A person who became a parliamentarian primarily because of his father’s influence is unlikely to understand how “hard work” can make one a state-level party official, one of the many newly-elected Tamil Nadu Congress office bearers has said. The tweet carrying his comment quoted that of party MP Karti Chidambaram, son of a former Union finance minister, rubbishing jumbo committees that “serve no purpose”.
The comment by K Mahendran, who was on Saturday appointed Tamil Nadu party general secretary, along with 57 other state-level office bearers, brought forth the friction within the state unit of the national party merely months ahead of the assembly election.

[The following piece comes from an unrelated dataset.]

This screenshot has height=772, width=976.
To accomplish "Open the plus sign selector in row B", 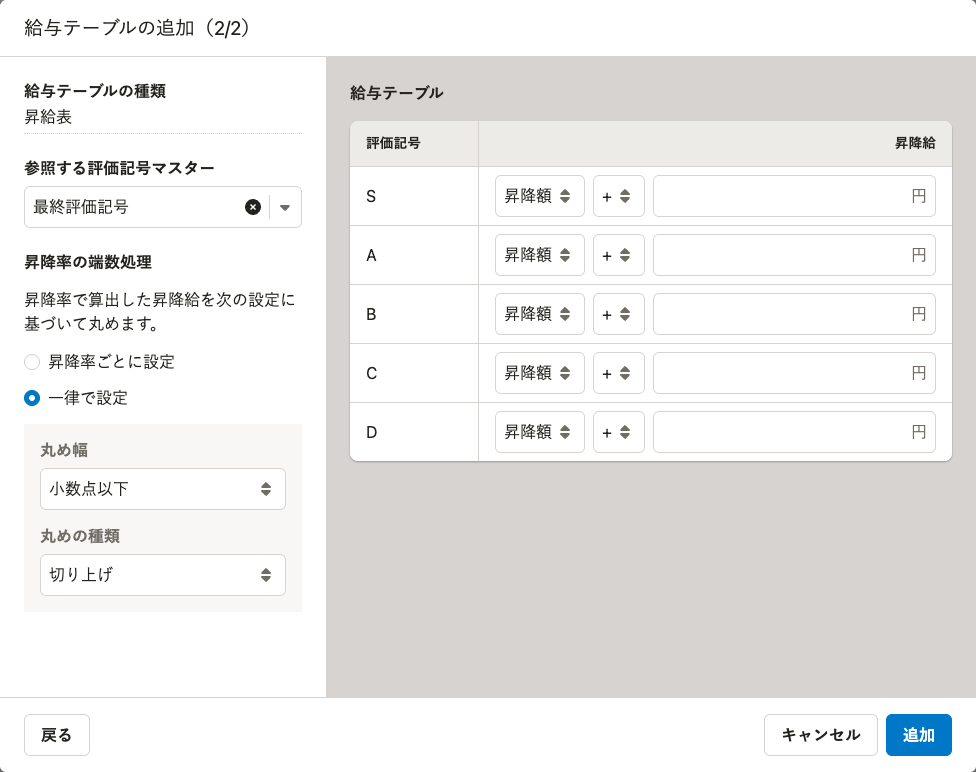I will tap(618, 314).
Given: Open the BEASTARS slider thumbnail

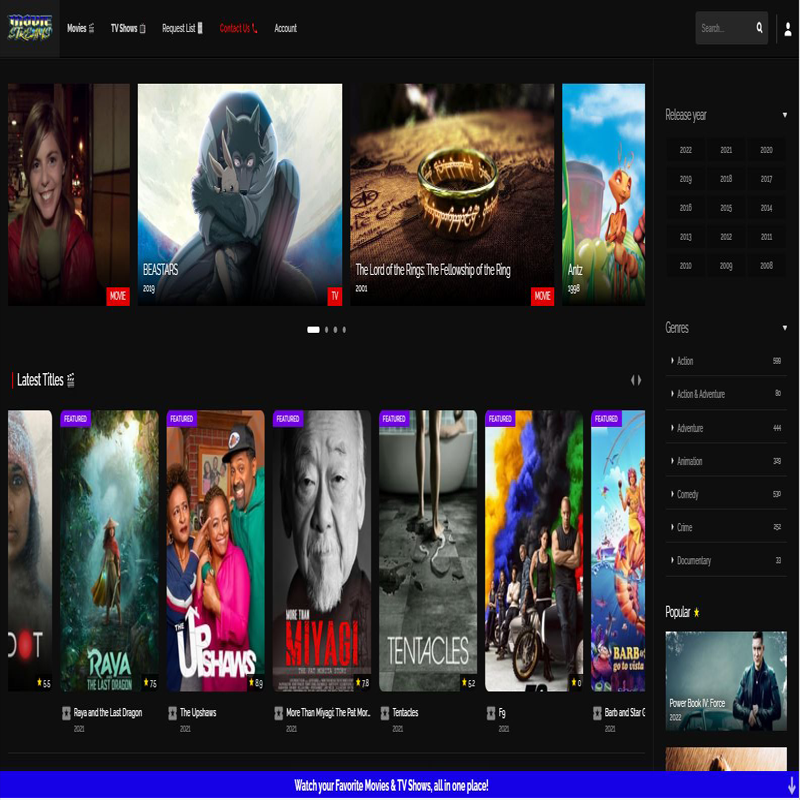Looking at the screenshot, I should click(x=240, y=194).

Many hard-working Youth Congress, NSUI, Mahila Congress, and scheduled caste department functionaries have made it into the Tamil Nadu Congress Committee, Mr Mahendran said in his tweet. “Some (who) became MP because of their father can’t understand,” he said, quoting the Sivaganga MP’s post.
Many hard working youth congress,NSUI, Mahila congress, SC Dept functionaries made it into the @INCTamilNadu Committees not because of their Father. My hardwork from Nsui IYC first time made to state team ????Hope “ some became MP because of Father can’t understand.@KS_Alagirihttps://t.co/THFF9hU37l
— Mahendran.. விவசாயி.. விசுவாசி (@iycmahe) January 2, 2021
Mr Mahendran’s comment was posted on the same day as the parliamentarian’s, in which he had dissented against his party’s move to appoint 32 vice-presidents, 57 general secretaries, 104 secretaries, 56 executive committee members, 32 ex-officio members, and 200 odd other members to Tamil Nadu Congress Committee.
“These jumbo committees serve no purpose…None will have any authority which means no accountability,” Mr Chidambaram tweeted.
The Congress’s appointment of the giant team is being viewed as an attempt to motivate and strengthen the party at the grass root level.
The MP’s critical comments followed his father P Chidambaram’s support to dissenters during recent a meeting with Congress President Sonia Gandhi. The former Union Finance Minister had backed calls for elections at every level and also demanded the reconstitution of the Congress Parliamentary Board.
The Congress has traditionally played a marginal role in Tamil Nadu, a state that goes to polls in April-May. It has mostly aligned with the DMK, a party that is now looking to replace the present AIADMK regime, which is itself a part of the BJP-led NDA.
The last time a Congress government ruled Tamil Nadu was in 1967.
“It’s over 50 years since the Tamil Nadu Congress was in power. So we can’t reward our leaders with government positions. We can only give them party positions for their loyalty. In any other party they would have quit. In Congress, they remain in the party spending their own money for 50 years,” A Gopanna, one of the newly-appointed vice-presidents, told NDTV.